▸ Exercise description: Quote the lines verbatim, starting with the line that contains "Click the top Search input field" and continuing through the line that contains "click(777, 383)".

▸ Extracted material:
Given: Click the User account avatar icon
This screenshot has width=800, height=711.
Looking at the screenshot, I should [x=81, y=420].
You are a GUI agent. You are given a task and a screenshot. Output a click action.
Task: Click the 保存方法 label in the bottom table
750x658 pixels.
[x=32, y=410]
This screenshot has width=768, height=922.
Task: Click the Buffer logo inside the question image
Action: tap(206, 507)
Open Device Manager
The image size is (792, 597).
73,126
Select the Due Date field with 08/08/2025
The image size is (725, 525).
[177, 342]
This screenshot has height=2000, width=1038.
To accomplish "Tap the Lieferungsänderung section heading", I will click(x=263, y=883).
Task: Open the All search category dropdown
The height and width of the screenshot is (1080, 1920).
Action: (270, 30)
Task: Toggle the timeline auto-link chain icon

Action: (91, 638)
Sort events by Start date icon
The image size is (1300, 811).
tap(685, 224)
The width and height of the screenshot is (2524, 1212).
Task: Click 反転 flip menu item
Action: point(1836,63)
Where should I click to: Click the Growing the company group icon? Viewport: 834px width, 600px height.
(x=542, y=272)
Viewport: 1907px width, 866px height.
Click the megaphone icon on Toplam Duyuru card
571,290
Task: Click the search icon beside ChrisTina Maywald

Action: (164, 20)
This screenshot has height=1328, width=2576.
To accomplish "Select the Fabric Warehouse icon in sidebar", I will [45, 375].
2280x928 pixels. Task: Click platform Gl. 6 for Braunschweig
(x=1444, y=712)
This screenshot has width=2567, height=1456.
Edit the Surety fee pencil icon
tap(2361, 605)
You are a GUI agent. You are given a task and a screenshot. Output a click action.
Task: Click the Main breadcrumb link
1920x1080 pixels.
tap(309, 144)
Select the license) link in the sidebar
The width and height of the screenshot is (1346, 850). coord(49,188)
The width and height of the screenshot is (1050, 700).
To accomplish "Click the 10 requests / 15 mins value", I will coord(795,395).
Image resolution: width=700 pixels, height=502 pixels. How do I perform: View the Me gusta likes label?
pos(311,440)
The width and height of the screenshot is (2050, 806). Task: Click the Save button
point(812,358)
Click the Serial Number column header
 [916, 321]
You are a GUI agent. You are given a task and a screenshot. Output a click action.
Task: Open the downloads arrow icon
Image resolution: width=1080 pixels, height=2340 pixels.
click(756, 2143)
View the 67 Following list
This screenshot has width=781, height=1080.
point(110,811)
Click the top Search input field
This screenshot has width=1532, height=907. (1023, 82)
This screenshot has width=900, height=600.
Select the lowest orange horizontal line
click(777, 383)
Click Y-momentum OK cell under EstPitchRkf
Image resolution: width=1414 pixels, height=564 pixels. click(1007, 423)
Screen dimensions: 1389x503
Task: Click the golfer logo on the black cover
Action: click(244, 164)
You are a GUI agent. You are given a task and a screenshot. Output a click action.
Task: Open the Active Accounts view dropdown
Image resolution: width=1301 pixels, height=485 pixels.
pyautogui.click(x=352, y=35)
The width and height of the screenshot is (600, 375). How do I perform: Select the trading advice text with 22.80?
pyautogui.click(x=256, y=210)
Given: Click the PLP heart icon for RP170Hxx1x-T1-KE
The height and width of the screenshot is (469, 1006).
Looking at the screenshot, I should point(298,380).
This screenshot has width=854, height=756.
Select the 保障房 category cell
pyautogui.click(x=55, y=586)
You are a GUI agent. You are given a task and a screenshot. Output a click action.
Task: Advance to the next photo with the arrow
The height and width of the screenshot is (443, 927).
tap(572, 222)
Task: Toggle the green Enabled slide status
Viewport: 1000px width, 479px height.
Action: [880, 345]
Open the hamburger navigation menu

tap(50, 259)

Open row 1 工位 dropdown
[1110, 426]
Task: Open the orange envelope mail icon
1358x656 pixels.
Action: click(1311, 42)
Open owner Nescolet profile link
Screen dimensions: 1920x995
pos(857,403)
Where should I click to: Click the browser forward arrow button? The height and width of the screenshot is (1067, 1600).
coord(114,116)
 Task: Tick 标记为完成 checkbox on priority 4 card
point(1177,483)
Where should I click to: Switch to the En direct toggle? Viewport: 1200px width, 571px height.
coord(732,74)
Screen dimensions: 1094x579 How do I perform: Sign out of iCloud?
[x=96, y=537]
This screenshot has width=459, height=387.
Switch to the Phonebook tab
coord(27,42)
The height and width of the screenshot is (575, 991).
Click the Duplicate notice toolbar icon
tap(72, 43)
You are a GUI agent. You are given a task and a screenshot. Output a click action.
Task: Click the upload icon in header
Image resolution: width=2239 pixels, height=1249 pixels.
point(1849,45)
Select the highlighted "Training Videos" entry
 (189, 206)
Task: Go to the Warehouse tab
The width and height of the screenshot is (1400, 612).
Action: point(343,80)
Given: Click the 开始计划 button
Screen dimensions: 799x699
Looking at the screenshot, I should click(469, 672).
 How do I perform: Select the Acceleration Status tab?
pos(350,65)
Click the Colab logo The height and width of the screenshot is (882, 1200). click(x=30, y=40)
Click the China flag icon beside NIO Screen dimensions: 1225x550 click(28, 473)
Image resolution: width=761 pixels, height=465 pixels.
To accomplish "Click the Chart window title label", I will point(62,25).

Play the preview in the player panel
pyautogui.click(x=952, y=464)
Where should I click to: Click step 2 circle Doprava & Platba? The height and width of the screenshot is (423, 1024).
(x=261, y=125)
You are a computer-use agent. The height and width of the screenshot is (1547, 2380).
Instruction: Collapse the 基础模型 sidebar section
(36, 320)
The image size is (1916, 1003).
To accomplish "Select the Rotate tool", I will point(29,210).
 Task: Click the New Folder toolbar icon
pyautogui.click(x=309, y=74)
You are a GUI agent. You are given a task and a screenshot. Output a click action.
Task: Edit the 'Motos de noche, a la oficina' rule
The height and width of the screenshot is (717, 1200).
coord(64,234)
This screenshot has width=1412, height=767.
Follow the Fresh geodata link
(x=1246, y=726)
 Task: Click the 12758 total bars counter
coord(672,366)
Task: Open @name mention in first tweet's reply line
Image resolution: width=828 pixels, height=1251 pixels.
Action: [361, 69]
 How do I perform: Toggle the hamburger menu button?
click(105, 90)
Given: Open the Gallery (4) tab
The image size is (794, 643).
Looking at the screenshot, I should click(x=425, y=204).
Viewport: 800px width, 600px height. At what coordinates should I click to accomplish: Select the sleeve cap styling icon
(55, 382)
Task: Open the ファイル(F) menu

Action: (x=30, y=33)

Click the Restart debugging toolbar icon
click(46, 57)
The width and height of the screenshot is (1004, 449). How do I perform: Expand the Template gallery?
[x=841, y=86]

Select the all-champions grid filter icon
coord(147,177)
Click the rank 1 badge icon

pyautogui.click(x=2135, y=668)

▸ Full output:
Click the top Search input field
This screenshot has width=1532, height=907. (1023, 82)
This screenshot has width=900, height=600.
Select the lowest orange horizontal line
click(777, 383)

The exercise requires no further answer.